Na época, as informações foram relatadas pelo pai da vítima, morador de Santa Quitéria, Antônio Rodrigues de Mesquita. 

Resultado das investigações

Na investigação da tragédia do Bateau Mouche dois laudos – um da Marinha e outro da Polícia Civil – evidenciam que a embarcação estava com excesso de passageiros e uma série de outras irregularidades, como furos no casco, escotilhas abertas e coletes salva-vidas fora do prazo de validade.

A Comissão de perícia técnica informou, à época, que as alterações promovidas no barco foram executadas de forma considerada indevida.

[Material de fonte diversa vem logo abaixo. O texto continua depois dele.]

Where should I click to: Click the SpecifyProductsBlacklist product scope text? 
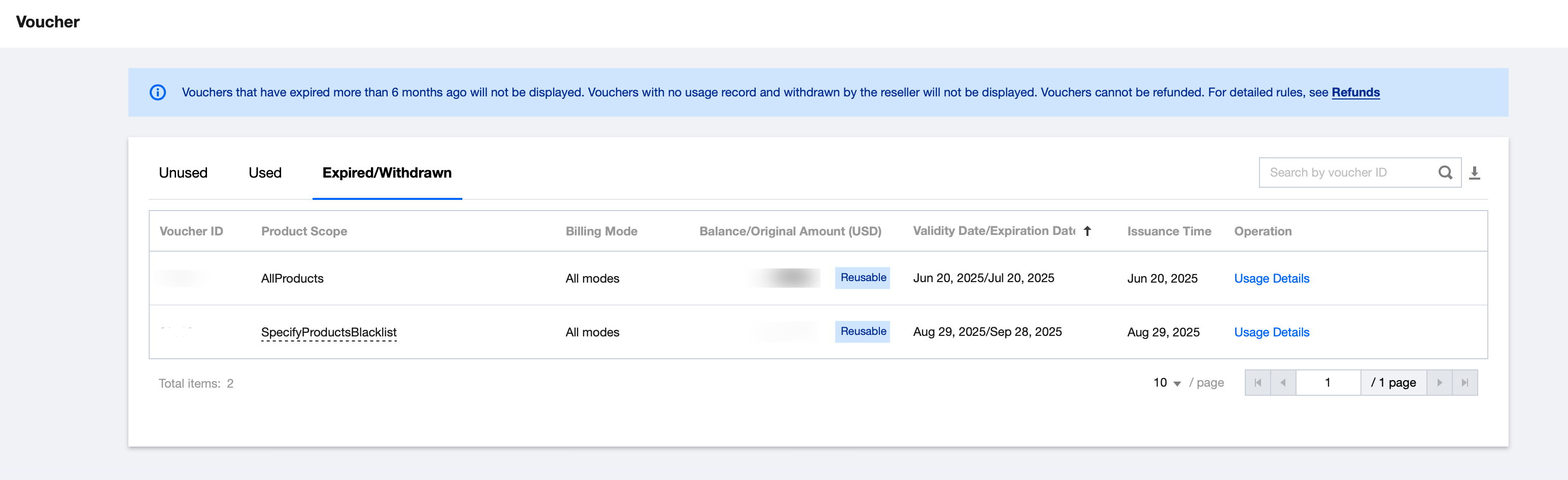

Na mudança, conforme consta no livro "Yara Amaral: a operária do teatro", além das divisórias estanques de madeira, retiradas da parte interior do barco, “também foram transferidas duas caixas d'água metálicas do porão para o convés superior, cada uma com capacidade para 866 litros e o acréscimo de uma terraço suplementar, feito com uma laje de concreto de aproximadamente quatro toneladas”. Isso teria comprometido a estabilidade do barco.

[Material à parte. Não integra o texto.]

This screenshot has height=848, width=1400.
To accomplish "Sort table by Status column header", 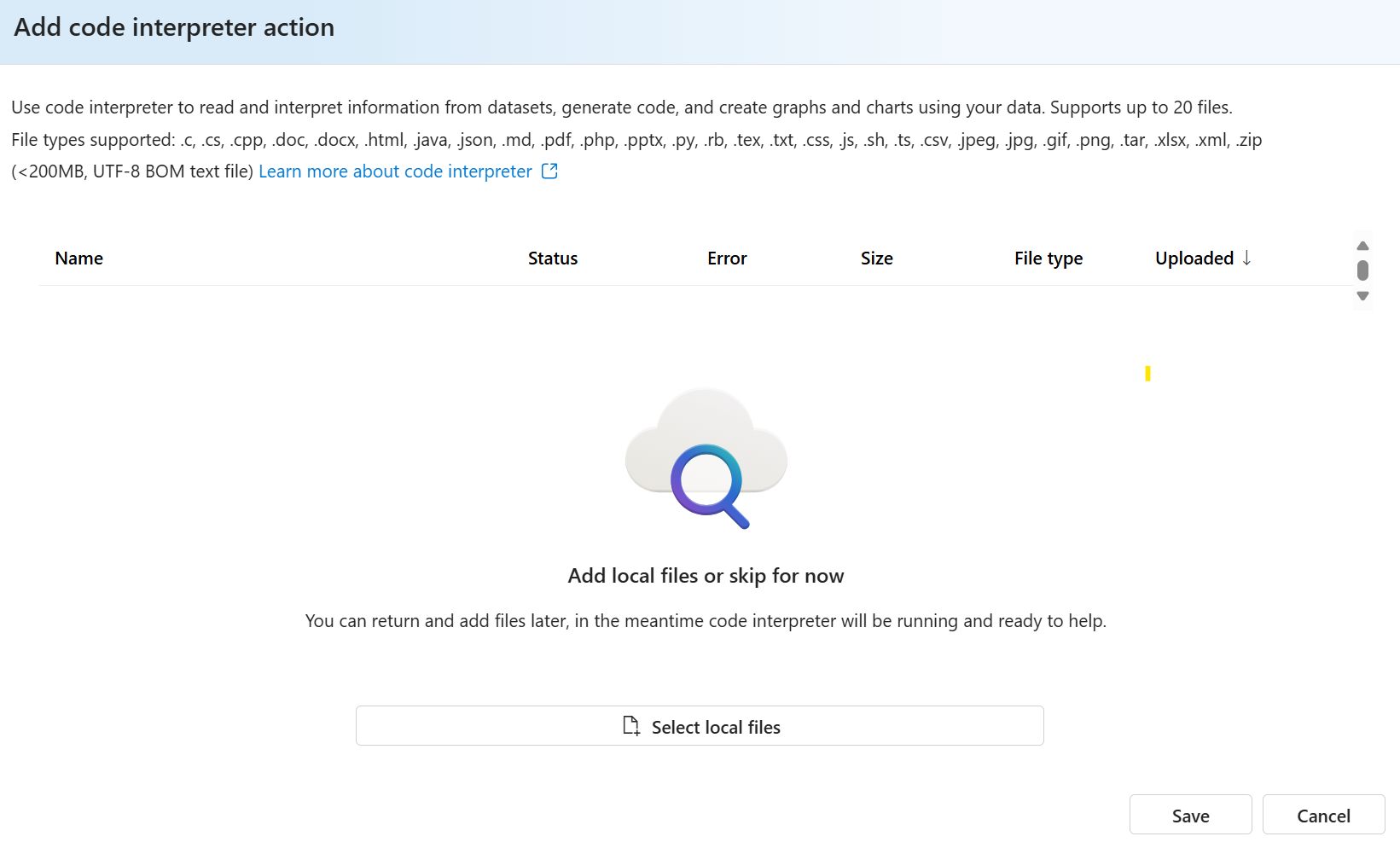I will pos(553,258).
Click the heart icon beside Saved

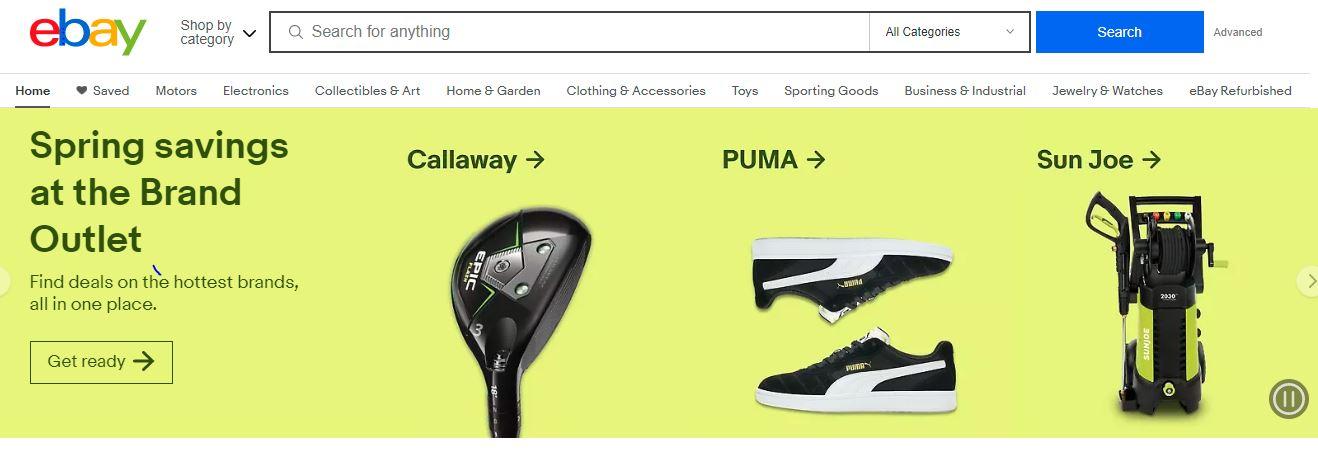[82, 90]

No processo, os três sócios majoritários da Bateau Mouche – os espanhóis Faustino Puertas Vidal e Avelino Rivera e o português Álvaro Pereira da Costa – foram condenados a quatro anos de prisão em regime semiaberto por homicídio culposo, sonegação fiscal e formação de quadrilha. Álvaro Pereira da Costa e Faustino Vidal ficaram poucos meses detidos e após uma série de ocorrências e reviravoltas judiciais, os três fugiram para a Europa, em 1994. O caso segue impune.